For each data type, there are two functions: one which sends a GET request to fetch all the data of the given type (e.g. get_germplasm()) and one which sends a POST request to search for specific terms (e.g. search_observations(year = 2024)).

For most purposes, fetching everything via get_x() will be the more useful method. For one, searching in BrAPI can only be done via exact string matching as of September 2025. There are no Boolean operators that would allow you to request all experimental data where Year > 2017, for example. What's more, for programs without a ton of records, it doesn't take that long to just pull all the data, after which you can filter it however you like.

Searching is still useful for programs with a large amount of data on DeltaBreed obviously, or if you want to build a more minimal workflow (e.g. writing a field season summary that draws data from specific years).

You can easily allow for people to pass specific search terms into a GET query, but I'm not sure if that's much faster than using a search query. Search services in BrAPI are supposedly pretty optimized as it is.

NAMING

deltabreedquery was just a placeholder name, to be honest.

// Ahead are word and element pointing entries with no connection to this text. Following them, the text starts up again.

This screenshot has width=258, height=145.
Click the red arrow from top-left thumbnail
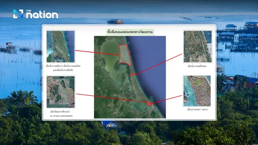point(96,52)
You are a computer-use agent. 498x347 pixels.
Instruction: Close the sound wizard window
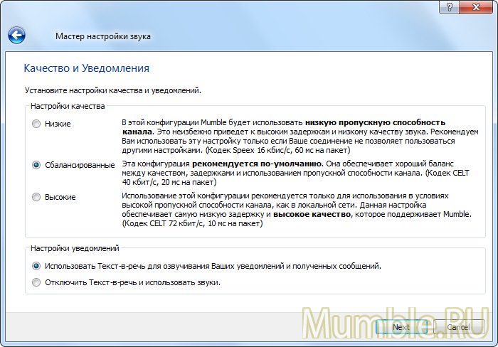[477, 7]
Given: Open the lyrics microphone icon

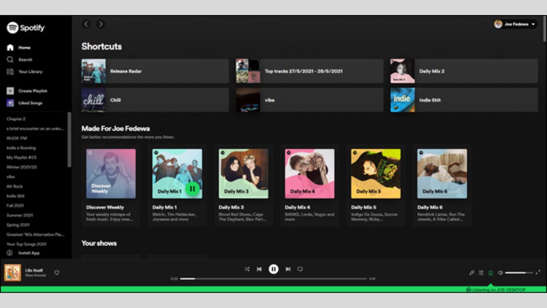Looking at the screenshot, I should pos(472,273).
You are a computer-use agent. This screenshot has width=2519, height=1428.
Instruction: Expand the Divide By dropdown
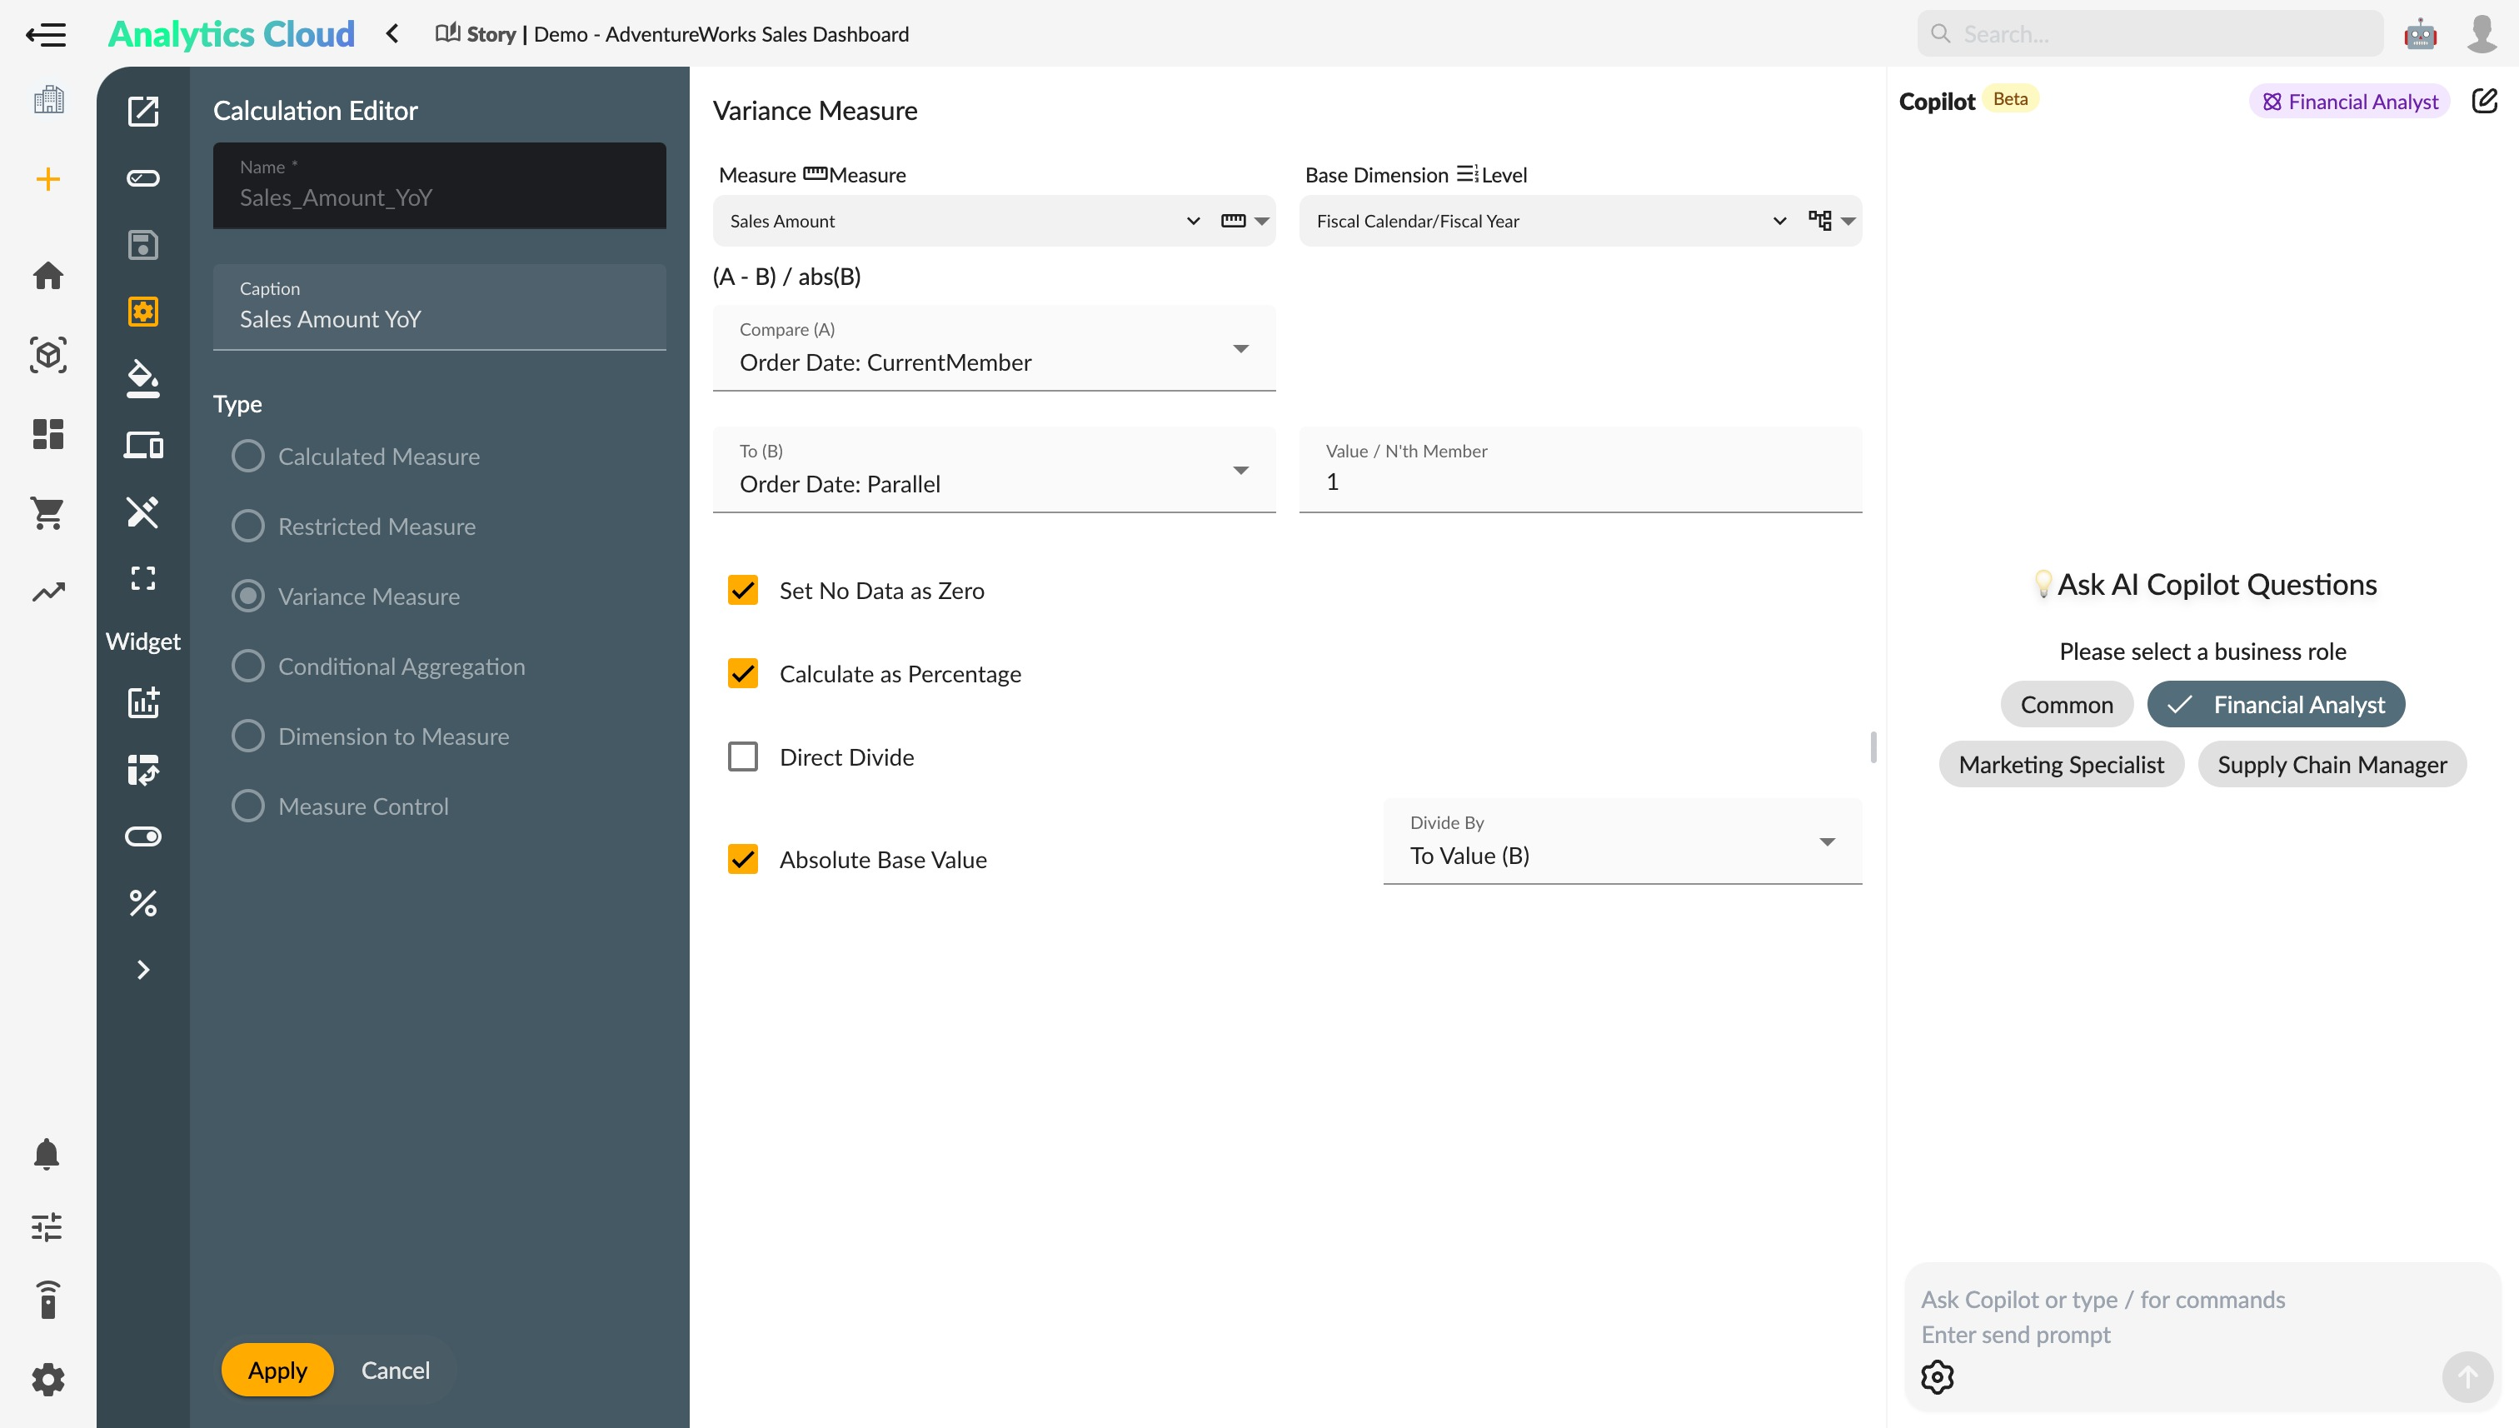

If this ends up being useful to other people besides me we could name it DeltaBreedR or just deltabreed or something, whatever.

PRINCIPLES

I used a few basic design principles in writing this:

  1. Fetched data should be returned as a tidy data frame that closely resembles how the data appears in DeltaBreed itself.
  2. If a naming convention would cause problems in R (spaces, special characters), using unambiguous CamelCase names takes precedent over copying DeltaBreed conventions exactly.
  3. All human-readable information associated with a given data type should be included by default, and all non-human readable info should be excluded by default; no DbIds in the data frame.

QUERYING

There are several endpoints that contain the relevant information we need:

  • Ontology
  • Germplasm
  • Trials
  • Studies
  • ObservationUnits
  • Observations

Every get/search should have a checkpoint for 404/401 error and supply a helpful error message if possible.

PAGINATION

Most BrAPI responses will contain pagination metadata. Details about pagination in BrAPI can be found here. The exact implementation of pagination varies by the endpoint. Some of them allow you to adjust the page size by appending ?pageSize=x, while others do not. The default pageSize for the /brapi/v2/germplasm/ endpoint is 50, but for the /brapi/v2/observations/ endpoint it is 1000.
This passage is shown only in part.